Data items
::::::::::

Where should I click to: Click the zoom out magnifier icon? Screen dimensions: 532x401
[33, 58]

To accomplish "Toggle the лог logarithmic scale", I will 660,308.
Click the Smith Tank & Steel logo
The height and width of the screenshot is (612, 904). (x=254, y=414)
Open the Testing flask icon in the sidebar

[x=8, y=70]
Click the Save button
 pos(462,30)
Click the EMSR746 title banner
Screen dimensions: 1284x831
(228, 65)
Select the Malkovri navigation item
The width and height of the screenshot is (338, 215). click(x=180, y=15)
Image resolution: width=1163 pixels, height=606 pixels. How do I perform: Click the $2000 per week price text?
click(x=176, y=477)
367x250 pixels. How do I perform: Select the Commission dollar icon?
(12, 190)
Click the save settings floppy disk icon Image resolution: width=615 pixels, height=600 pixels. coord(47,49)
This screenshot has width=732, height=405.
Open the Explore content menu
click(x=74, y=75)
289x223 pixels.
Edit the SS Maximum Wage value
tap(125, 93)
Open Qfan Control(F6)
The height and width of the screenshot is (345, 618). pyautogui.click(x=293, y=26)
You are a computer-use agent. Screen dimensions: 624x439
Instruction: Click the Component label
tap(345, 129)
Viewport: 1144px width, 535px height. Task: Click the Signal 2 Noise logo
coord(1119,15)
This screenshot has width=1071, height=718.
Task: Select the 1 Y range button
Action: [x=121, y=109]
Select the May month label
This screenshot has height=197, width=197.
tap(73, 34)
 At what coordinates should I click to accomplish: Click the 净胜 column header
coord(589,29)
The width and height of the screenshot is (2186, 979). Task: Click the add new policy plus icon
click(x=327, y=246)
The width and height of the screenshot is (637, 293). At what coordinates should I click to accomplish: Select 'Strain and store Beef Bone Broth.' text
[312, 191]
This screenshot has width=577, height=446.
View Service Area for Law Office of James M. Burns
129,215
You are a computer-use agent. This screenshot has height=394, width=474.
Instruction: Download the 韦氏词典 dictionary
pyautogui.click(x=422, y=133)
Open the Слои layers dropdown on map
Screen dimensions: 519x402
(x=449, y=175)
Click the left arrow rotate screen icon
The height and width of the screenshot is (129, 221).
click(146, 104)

::::::::::

Copy out the rows above word for word, everything from the line containing "I will 660,308." down to the line containing "The width and height of the screenshot is (338, 215).", with both of those lines included.

> [Result for this task]:
To accomplish "Toggle the лог logarithmic scale", I will 660,308.
Click the Smith Tank & Steel logo
The height and width of the screenshot is (612, 904). (x=254, y=414)
Open the Testing flask icon in the sidebar

[x=8, y=70]
Click the Save button
 pos(462,30)
Click the EMSR746 title banner
Screen dimensions: 1284x831
(228, 65)
Select the Malkovri navigation item
The width and height of the screenshot is (338, 215). click(x=180, y=15)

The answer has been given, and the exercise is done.